14 Sep 2017

Selecting kids to operate on the hardest part - Dr Finucane

2:44 pm on 14 September 2017

A leading New Zealand heart surgeon, who headed a medical team to Fiji for a week, says the most difficult part was selecting which children would get an operation.

Kirsten Finucane, the Head of Department of Paediatric and Congenital Cardiac Surgery at Auckland's Starship Hospital, led a team that did 19 operations over five days at Lautoka Hospital.

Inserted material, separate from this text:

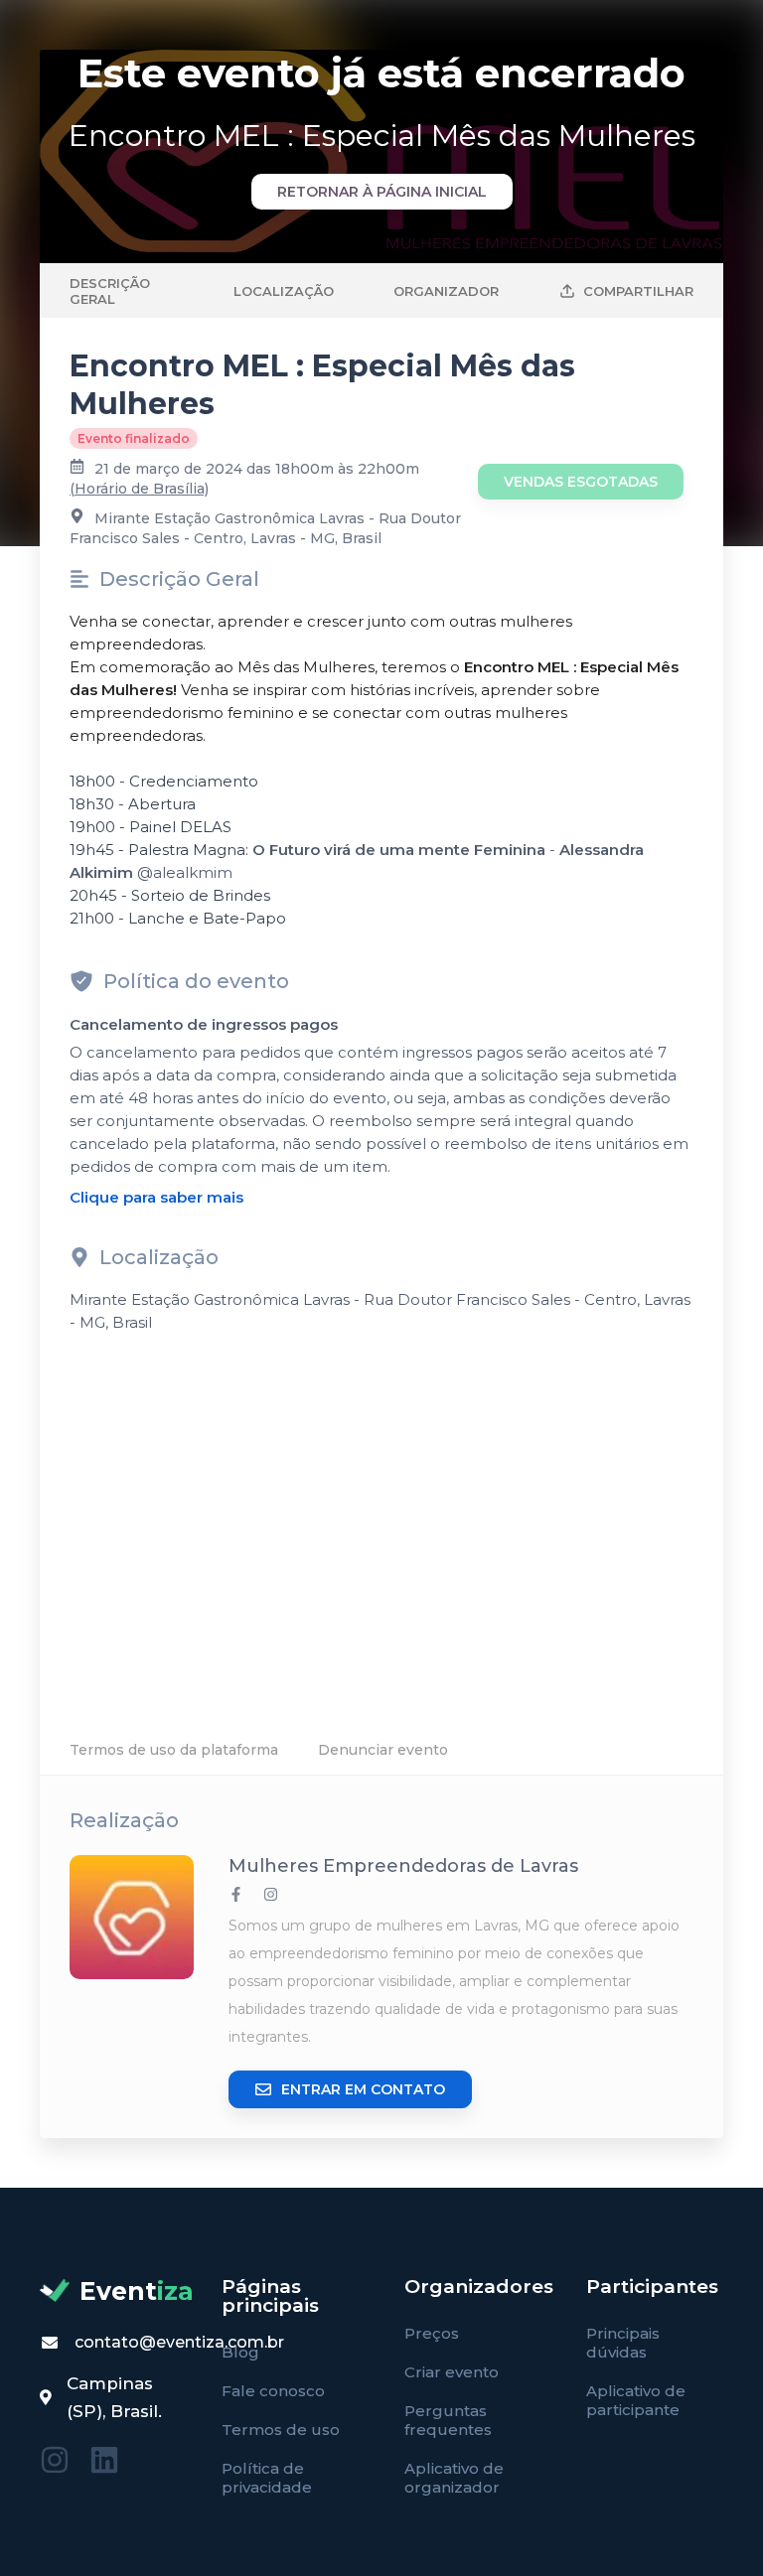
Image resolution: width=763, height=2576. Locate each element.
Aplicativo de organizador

She says the schedule was hectic but the hardest part was having to pick the final list of children for surgery from 26 on the list.

Dr Finucane says it had been highly rewarding seeing the looks on the faces of those children and their families who now have a new lease on life.

"Five days of operating is pretty full on and they have all doing very well at this stage. I'm always a little anxious about them for a few days after this but we are not out of the woods until we know that they are healed up and happily home but they are all actually really good. The intensive care is already closed and they are just all out in the ward and getting back to feeding and so on," Kirsten Finucane.

She said some other children would have to come to New Zealand for their surgeries supported by charity and government funding.

Kirsten Finucane has carried out well over 7500 heart surgeries on children in Aotearoa over a career spanning over two decades and believes heart surgery should be available to children from the Pacific, who would miss out otherwise.